5. Decide On VPN Protocols

A company needs a VPN protocol to help decide whether they want to route their data between their systems and the VPN server. There are multiple options for what protocol is best for the company:

VPN protocol options

  • OpenVPN: open-source protocol, which helps a business sees their VPN code
  • Layer 2 tunnel protocol (L2TP/IPSec): known for strong security protection, often using IPSec protocol, to help encrypt the data sent over to the VPN
  • Point-to-point tunneling protocol (PPTP): created to use VPN tunnels between public networks 

Once chosen, the company will need to apply the protocol to their VPN.

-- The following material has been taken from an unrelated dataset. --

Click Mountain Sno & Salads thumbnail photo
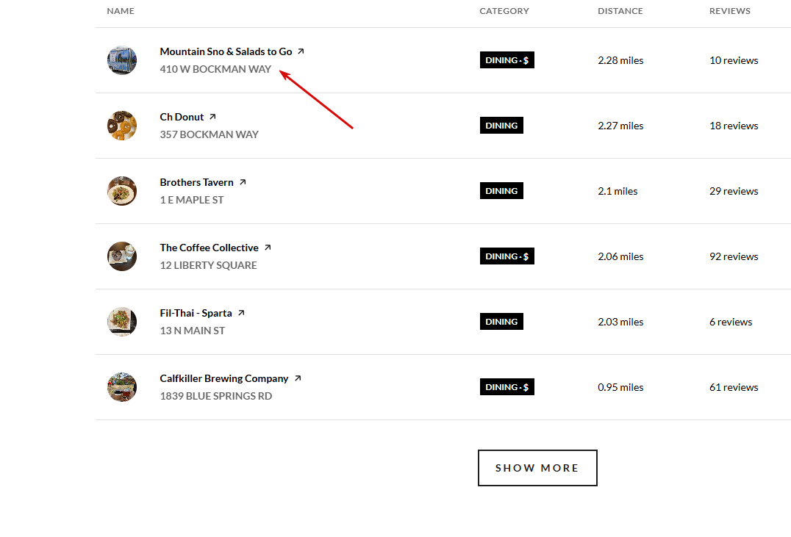The width and height of the screenshot is (791, 537). (122, 60)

6. Troubleshoot And Check That VPN Is Secure

A company must check if the VPN is working. Usually, after following the VPN steps, it should work immediately. However, if it is not working, a company should try: 

Troubleshooting suggestions

  • Restarting the VPN and the devices it is tested on.
  • Make sure there is no other VPN or system open that could interfere with the new VPN. If one is running, a business should either delete it or make sure it is disconnected.
  • Some VPNs have a “repair” setting to reload the software. If this is an option, it is important to run this.
  • If it is a login problem, a company can try again or call the VPN provider

Once the VPN is up and working, a company should check the settings of the VPN to make sure the settings are what the company wants. Some options to look into can be:

Setting options

  • When the VPN should run
  • If a company wants to add “favorite” or default servers
  • Possibly turn on a “kill-switch” which is designed to help in case the VPN is disconnected

See more: What is a VPN?

4. Be consistent with network monitoring

Whether traffic errors or vulnerabilities, watching the network is the difference between being unaware of cyberattacks and seeing potential attacks before they happen.

Network monitoring statistics that come from paying close attention to a network help a company see abnormalities and fix various problems. Monitoring consistently helps a security team catch bugs or vulnerabilities before a cybercriminal does.

When monitoring the network, there are three parts of the system to check:

Three parts to monitor in a network

  • Configuration: helps a company by assigning and checking network settings, policies, and current controls.
  • Performance: the process of troubleshooting and getting reports on the different parts of the network.
  • Availability: based on uptime a network has and how it responds to the connection and performance it is used for.

While adding more software, it is vital to continue monitoring to keep the network safe.

See more: Best network monitoring software and tools

5. Install malware and antivirus protection

Malware protection, including antivirus software, is a key component of network security practices. 

Antivirus software will check downloaded applications or data that are new to the network to check that there is no malware. Antivirus software needs to be updated to recognize evidence of new cybercrimes.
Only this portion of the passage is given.